GUBERNUR Tjokropranolo mempunyai pandangan sendiri tentang dua
wadah kesenian di wilayahnya: Taman Ismail Marzuki dan Pasar
Seni Taman Impian Jaya Ancol. Berikut petikan wawancaranya
dengan TEMPO, sore hari di kantornya akhir Januari lalu.
Ancol itu lebih mudah dinikmati. Mau lihat apa saja, ada. Ada
keramik, ada teater, ada ngamen-ngamen, ada wayang kulit.
Masuk ke Pasar Seni Ancol itu, bagaimana ya, di sana itu kita
merasa hidup di tengah seniman. Di situ kita melihat kehidupan
seniman, kita merasa seakan-akan hidup seperti mereka. Jadi di
Ancol itu kita tidak sekedar menonton pertunjukan.
Semua itu tidak ditemukan di TIM. TIM tidak dinikmati masyarakat
luas.
Cara memperbaiki TIM? Wah, TIM itu independen, saya tidak ikut
campur. Tapi masalahnya manajemen.

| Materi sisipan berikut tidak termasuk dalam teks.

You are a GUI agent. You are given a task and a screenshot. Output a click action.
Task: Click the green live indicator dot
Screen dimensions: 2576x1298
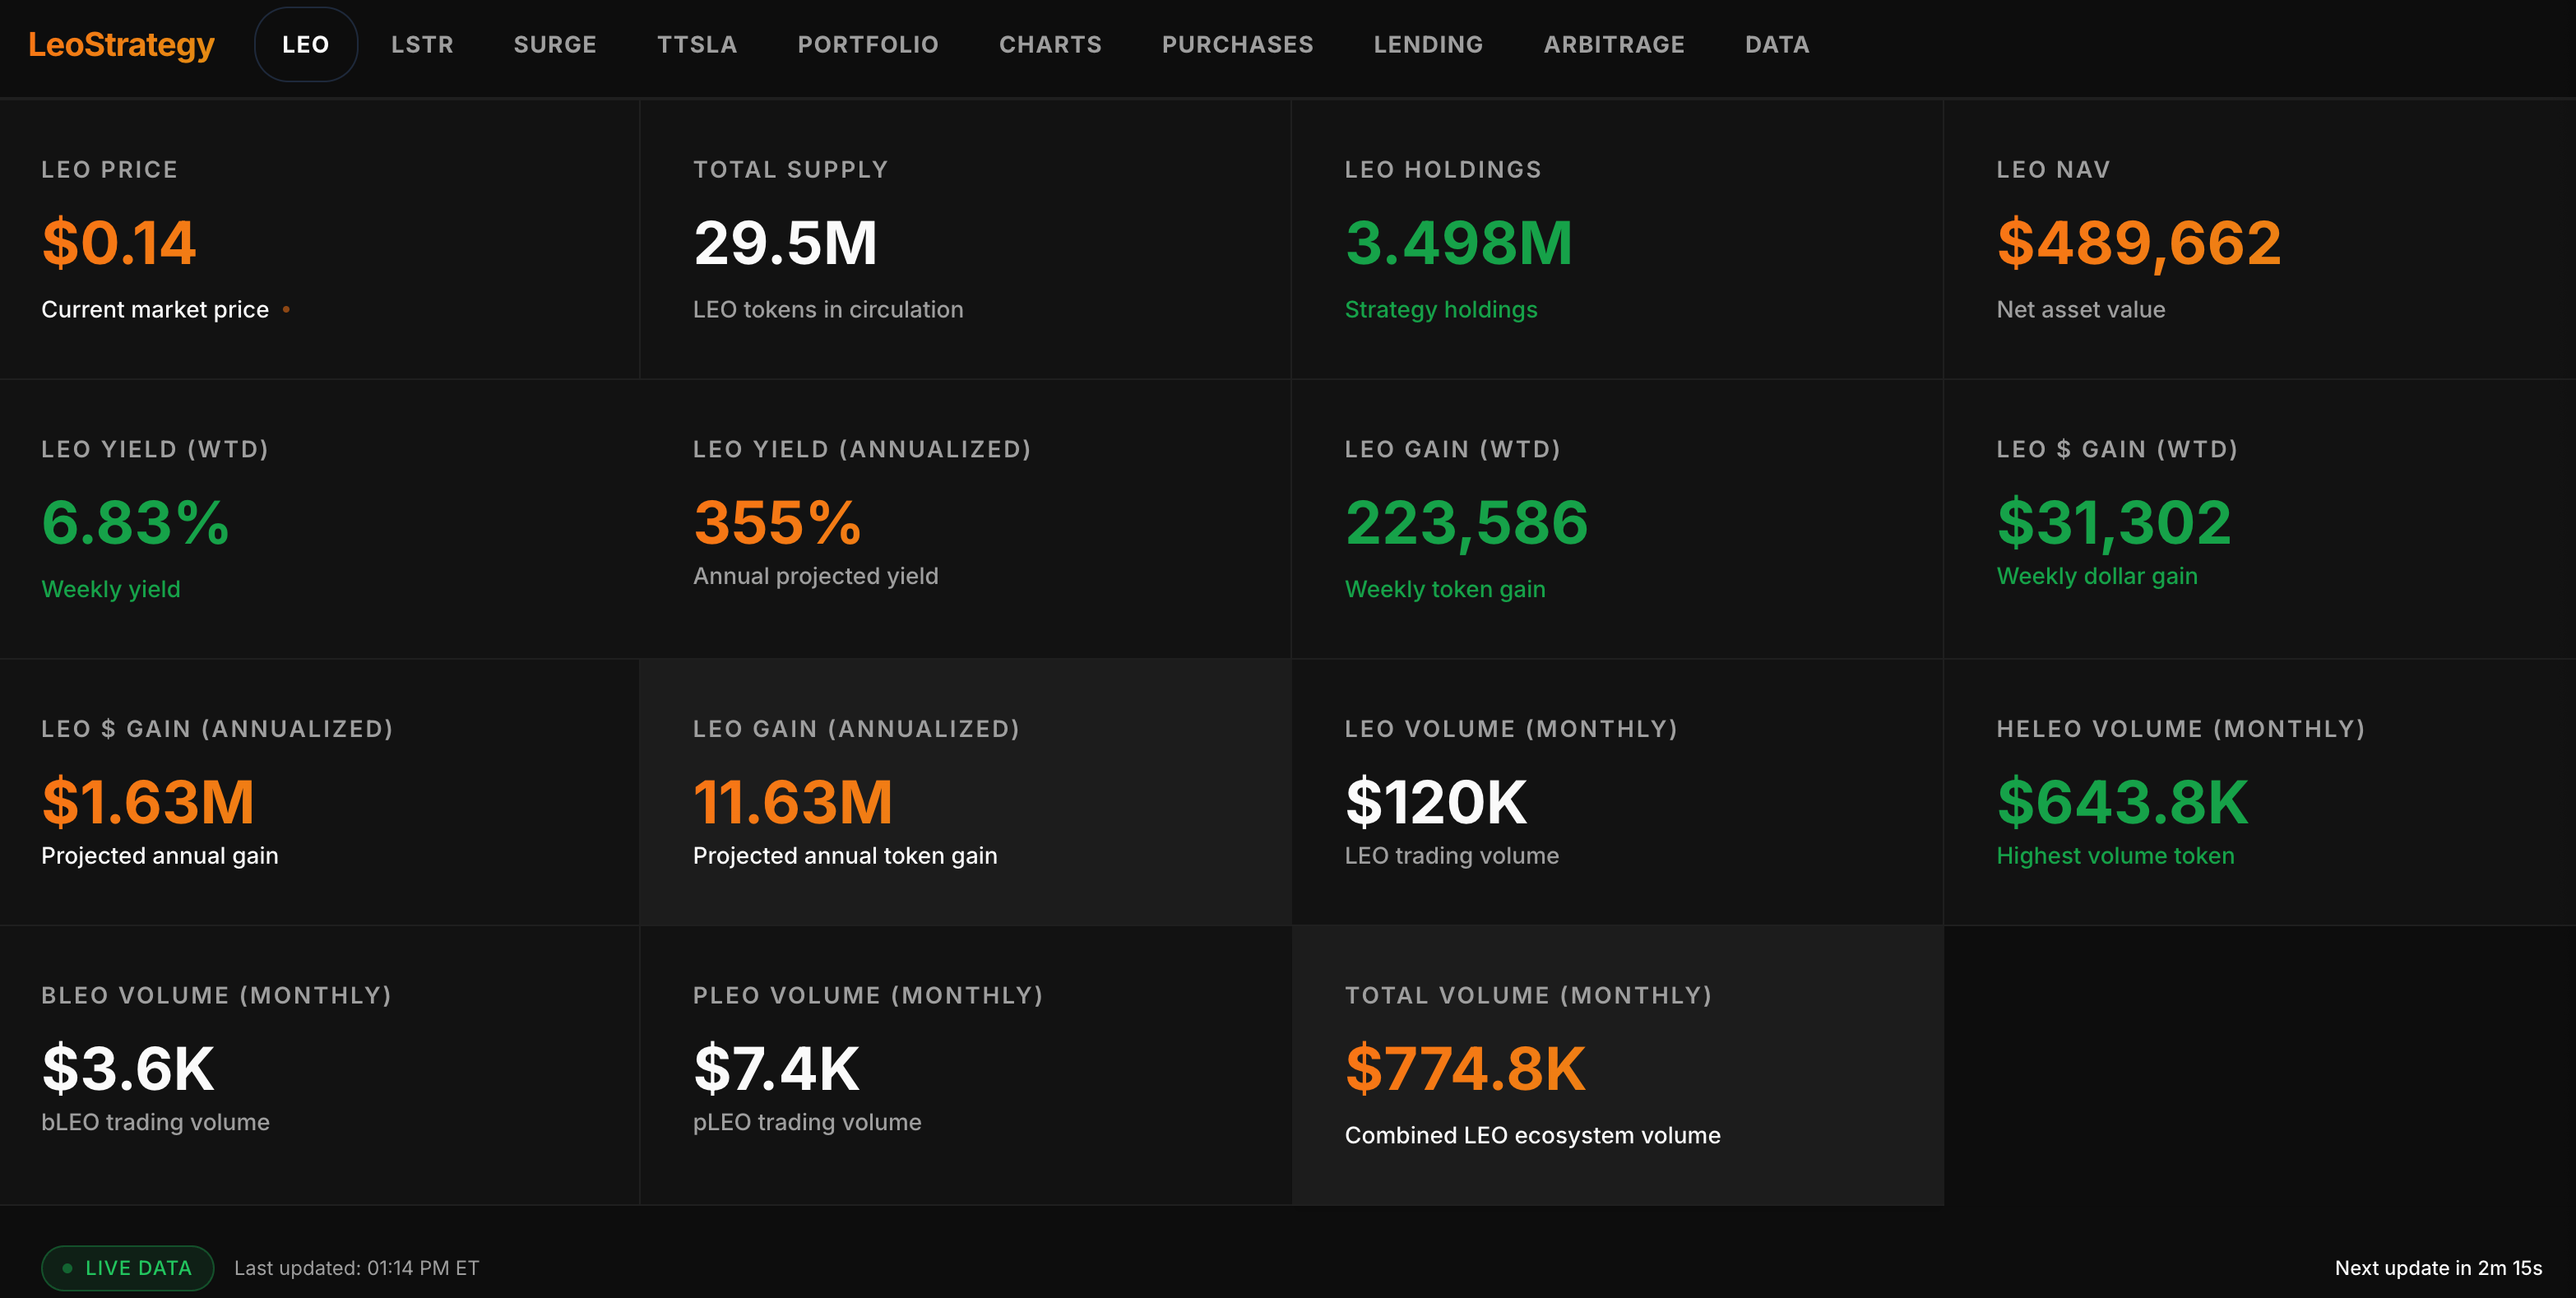click(67, 1268)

Manajemen itu meliputi
semuanya. Ya, publikasinya, ya dekorasi tempatnya, sampai
masalah tempat parkirnya.
Tapi saya tak bilang TIM itu tidak berhasil, lho. Beberapa
kesenian, saya kira kalau tidak dibina mereka tidak akan
menonjol. Contohnya, lenong. Kemudian banyak lagi. Juga seperti
pertunjukan musik dari luar negeri. Tapi sekali lagi, itu semua
bisa lebih berhasil kalau manajemennya lebih bisa ditangani.
Jadi TIM harus jadi pusat seni budaya. Harus mencari sudut yang
bisa memajukan kesenian Indonesia. Tapi juga harus
diperhitungkan daya tariknya kepada masyarakat, karena mereka
hidup dari subsidi. Daya tarik ini yang selalu kurang.